Converting the output parameters of the vision sensor into a first plane coordinate system;

are each l₀、l₁、l₂、l₃、r₀、r₁、r₂、r₃Wherein l₀Represents the distance between the origin of the coordinates and the lane line on the left side, l₁Indicates the slope of the left lane line,/₂Denotes the curvature of the left lane line,/₃Representing the first derivative of curvature of the left lane line; in the same way, r₀Represents the distance, r, between the origin of the coordinates and the lane line on the right₁Indicates the slope of the right lane line, r₂Shows the curvature of the right lane line, r₃The first derivative of curvature of the right lane line is shown.
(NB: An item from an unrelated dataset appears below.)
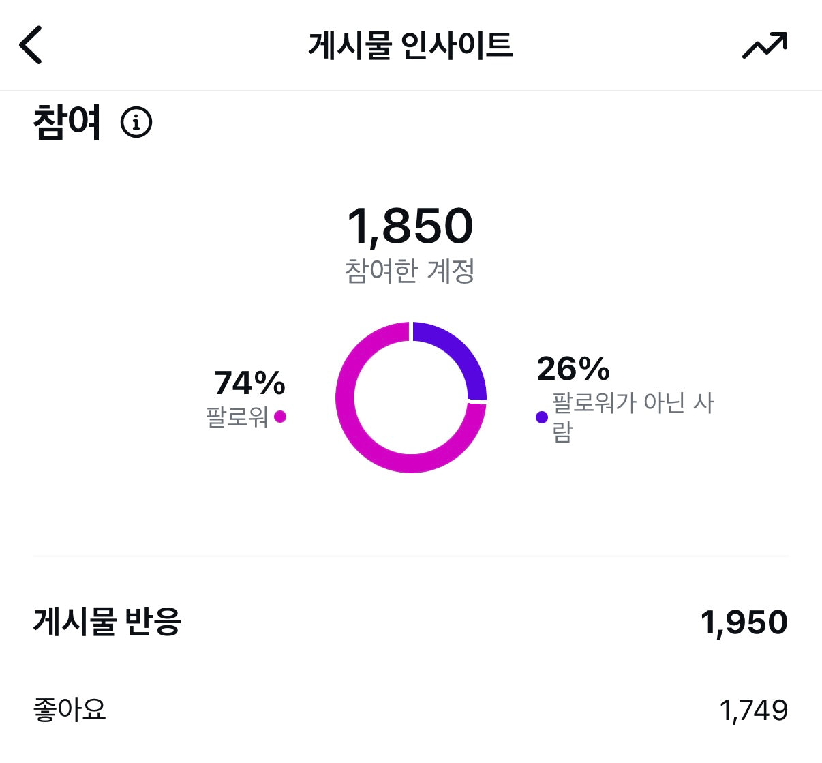Tap the 팔로워 legend label
822x763 pixels.
pos(237,417)
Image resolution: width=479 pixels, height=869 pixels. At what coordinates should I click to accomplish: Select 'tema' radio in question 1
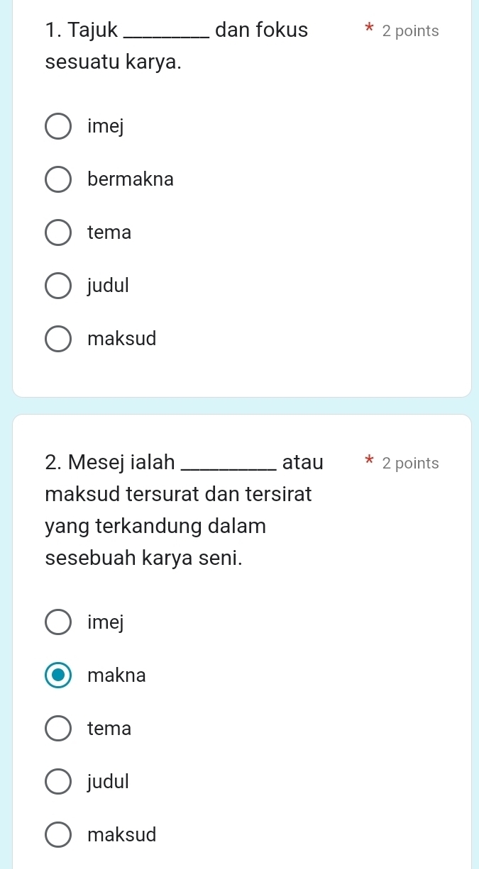tap(58, 232)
The machine vision system identifies the lane lines on the two sides and outputs the y coordinate l of the point where the x coordinate of the lane lines on the two sides is 0₀、r₀Slope of the point l₁、r₁Curvature of the point l₂、r₂And the curvature derivative l of the point₃、r₃(ii) a Establishing a left lane line equation y based on the identified lane line parameters_l＝l₀+l₁x+l₂x²+l₃x³And the equation of the right lane line y_r＝r₀+r₁x+r₂x²+r₃x³。
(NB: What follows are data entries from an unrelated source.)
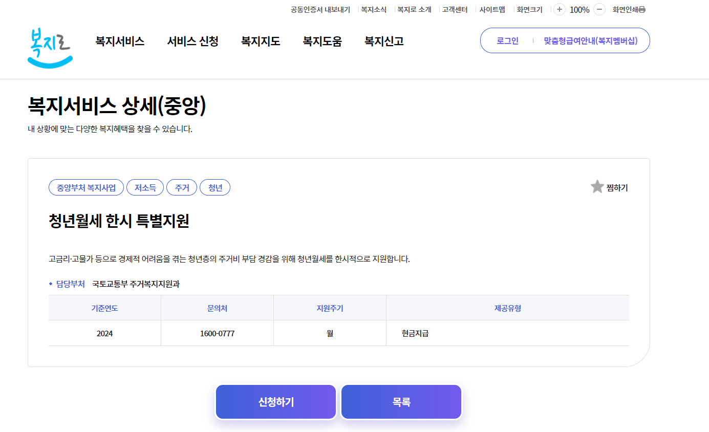709x432 pixels.
Task: Select the 복지지도 menu item
Action: (261, 41)
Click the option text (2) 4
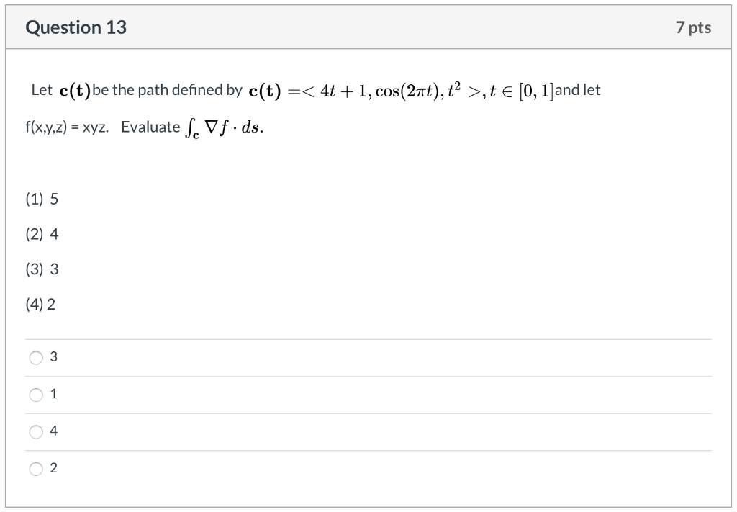This screenshot has height=512, width=737. pyautogui.click(x=41, y=233)
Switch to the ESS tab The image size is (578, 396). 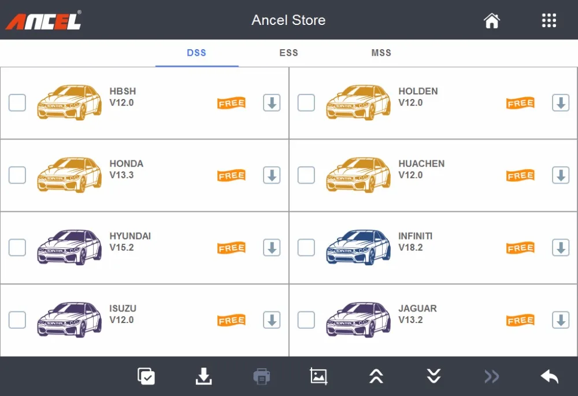point(288,53)
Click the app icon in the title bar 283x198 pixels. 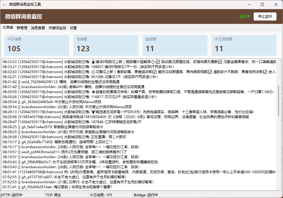[x=5, y=4]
Judging whether the right turn deviates or not, and setting the horizontal coordinate x of the right front corner of the vehicle_FRThe right front lane line equation is brought into to obtain the right front lane angle judgment vertical coordinate y_laneRIf y is_FR≤y_laneRJudging that the right front corner and the right lane of the vehicle are about to deviate if y_FR＞y_laneRJudging that the right front vehicle angle and the right lane of the vehicle do not deviate;

or judging whether the left turn deviates or not, and setting the horizontal coordinate x of the left front corner of the vehicle_FLThe left lane line equation is brought into to obtain the left front vehicle angle judgment vertical coordinate y_laneLIf y is_FL＞y_laneLJudging that the left front corner and the left lane of the vehicle are about to deviate if y_FL≤y_laneLAnd judging that the left front corner and the left lane of the vehicle do not deviate.

The same principle of solution is used when the vehicle is traveling in a straight line, as shown with reference to fig. 4. The coordinate of the right front corner of the vehicle at the position 2 is (x)_FR，y_FR) The x coordinate of the right lane line is x_FRThe y-axis coordinate is y_laneRIf y is_FR≤y_laneRThe right front corner and the right lane are about to deviate; otherwise y_FR＞y_laneRAnd the right front corner and the right lane do not deviate. In the same way, if y_FL＞y_laneLJudging that the left front corner and the left lane of the vehicle are about to deviate if y_FL≤y_laneLAnd judging that the left front corner and the left lane of the vehicle do not deviate.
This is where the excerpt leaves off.